Michael Gove at Bett: "Government regulation cannot keep pace with innovation"

The UK's education secretary, Michael Gove, has helped open the world's largest education technology event, Bett 2014.

Delivering a keynote to a packed house at London's ExCeL Exhibition Centre, Gove praised recent advancements in technology, highlighted British involvement in educational innovation, and rather predictably commended the government's role in pushing through ICT reforms in the classroom.

"When I last spoke at Bett, the ICT curriculum was universally acknowledged as unambitious, demotivating and dull. I decided that we would introduce a new computing curriculum - ambitious, stretching, and exciting. Two years on, with the help of many people here and their colleagues elsewhere, England has has made progress - we set schools free," he said.

Gove pointed to the ongoing 3D printing revolution as one example of how schools were now beginning to embrace the very latest technologies to the benefit of teachers and students.

"Take, for example, the increasing and welcome proliferation of 3D printers. They have developed from an expensive toy to an advanced technology. Our new design and technology curriculum has been redesigned to enable students to master the skills needed to create new products with 3D printers...giving people from all sorts of backgrounds [and] all sorts of schools the opportunity to experiment with the very latest technology."

He also acknowledged the importance of teaching coding skills in British schools from a younger age, noting that the new curriculum set to launch in September would move away from "narrowly focusing on literacy skills like word processing and spreadsheets."

Mr Gove continued: "It will teach them how to code [and] create their own programmes – not just how to work a computer, but how a computer works. From the age of five, children will be learning to code and programme. From 11, children will be taught how to use at least two coding languages. These are precicely the sorts of skills that the jobs of the future and present demand."

The education secretary went on - again, perhaps unsurprisingly - to pay tribute to the role of the private sector and big businesses like Google and Microsoft in investing in new ICT education initiatives.

"You cannot imagine the progress that has been made without the engaged role of the private sector – that's at its most visible in technology," Gove noted.

At the same time, he said that the most disruptive changes taking place in edtech and elsewhere were down to the efforts and risk-taking of startups, SMEs, and entrepreneurs.

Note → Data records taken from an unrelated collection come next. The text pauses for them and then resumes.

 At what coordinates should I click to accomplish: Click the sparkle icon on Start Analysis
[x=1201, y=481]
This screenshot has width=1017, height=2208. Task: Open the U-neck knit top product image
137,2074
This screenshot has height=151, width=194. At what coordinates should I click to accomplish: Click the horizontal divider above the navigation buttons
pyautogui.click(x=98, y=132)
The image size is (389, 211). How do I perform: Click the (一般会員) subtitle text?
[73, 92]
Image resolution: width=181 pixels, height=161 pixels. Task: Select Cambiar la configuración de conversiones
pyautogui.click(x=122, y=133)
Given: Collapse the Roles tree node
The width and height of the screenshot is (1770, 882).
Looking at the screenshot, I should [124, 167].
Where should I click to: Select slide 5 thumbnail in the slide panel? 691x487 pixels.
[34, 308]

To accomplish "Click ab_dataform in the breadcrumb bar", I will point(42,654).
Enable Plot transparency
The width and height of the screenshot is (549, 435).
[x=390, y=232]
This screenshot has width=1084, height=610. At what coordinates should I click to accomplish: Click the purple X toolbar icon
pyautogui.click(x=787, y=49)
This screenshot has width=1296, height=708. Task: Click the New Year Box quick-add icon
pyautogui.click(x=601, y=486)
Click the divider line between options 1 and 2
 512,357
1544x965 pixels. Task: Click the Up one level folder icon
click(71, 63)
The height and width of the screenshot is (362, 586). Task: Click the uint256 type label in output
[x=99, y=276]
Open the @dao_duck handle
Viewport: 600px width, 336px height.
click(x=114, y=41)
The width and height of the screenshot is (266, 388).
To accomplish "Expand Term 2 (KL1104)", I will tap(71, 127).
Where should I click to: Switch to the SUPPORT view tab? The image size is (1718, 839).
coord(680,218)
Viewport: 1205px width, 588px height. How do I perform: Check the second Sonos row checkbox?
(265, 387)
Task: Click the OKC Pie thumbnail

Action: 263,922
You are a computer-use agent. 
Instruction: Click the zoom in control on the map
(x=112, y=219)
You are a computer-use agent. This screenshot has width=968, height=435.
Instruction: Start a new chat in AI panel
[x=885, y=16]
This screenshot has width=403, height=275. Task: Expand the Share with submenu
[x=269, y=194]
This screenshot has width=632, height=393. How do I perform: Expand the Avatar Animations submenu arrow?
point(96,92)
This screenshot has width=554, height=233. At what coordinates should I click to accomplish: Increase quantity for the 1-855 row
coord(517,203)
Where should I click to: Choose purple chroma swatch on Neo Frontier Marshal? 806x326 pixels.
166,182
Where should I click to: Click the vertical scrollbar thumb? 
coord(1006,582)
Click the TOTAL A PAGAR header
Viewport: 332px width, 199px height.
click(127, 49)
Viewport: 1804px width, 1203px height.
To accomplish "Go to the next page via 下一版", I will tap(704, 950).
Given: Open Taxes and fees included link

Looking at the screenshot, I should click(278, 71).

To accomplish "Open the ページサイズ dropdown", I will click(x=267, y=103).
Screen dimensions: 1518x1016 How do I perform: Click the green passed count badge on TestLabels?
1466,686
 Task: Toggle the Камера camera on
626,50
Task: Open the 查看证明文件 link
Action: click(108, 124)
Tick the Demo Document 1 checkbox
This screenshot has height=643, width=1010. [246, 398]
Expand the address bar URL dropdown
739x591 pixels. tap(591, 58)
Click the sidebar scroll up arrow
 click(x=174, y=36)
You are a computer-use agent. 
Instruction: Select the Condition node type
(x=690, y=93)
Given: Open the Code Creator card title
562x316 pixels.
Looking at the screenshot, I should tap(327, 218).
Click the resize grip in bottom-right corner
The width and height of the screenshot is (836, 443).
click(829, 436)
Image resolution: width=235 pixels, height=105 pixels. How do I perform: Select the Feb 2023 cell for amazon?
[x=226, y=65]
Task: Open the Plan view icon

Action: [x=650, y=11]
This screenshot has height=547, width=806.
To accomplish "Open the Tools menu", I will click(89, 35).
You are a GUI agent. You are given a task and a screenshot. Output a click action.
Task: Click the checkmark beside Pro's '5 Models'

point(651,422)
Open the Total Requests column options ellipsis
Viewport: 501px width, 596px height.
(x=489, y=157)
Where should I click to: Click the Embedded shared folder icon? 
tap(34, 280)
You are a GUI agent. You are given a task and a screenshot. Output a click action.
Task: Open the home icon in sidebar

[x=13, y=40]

"What is remarkable about success in ed tech is how young the companies are. Traditional industries have been totally transformed by the disruptive power of technology...Even as I stand here, someone is pioneering the next incredible and unpredictable innovation that will transform education all over again," Gove opined.

He concluded: "The change is by its nature disruptive, endlessly innovative, and driven from the bottom up. The wrong way for government to react would be for us to dictate from the centre every last detail of how schools and teachers should respond. By definition, government regulation cannot keep pace with technological innovation."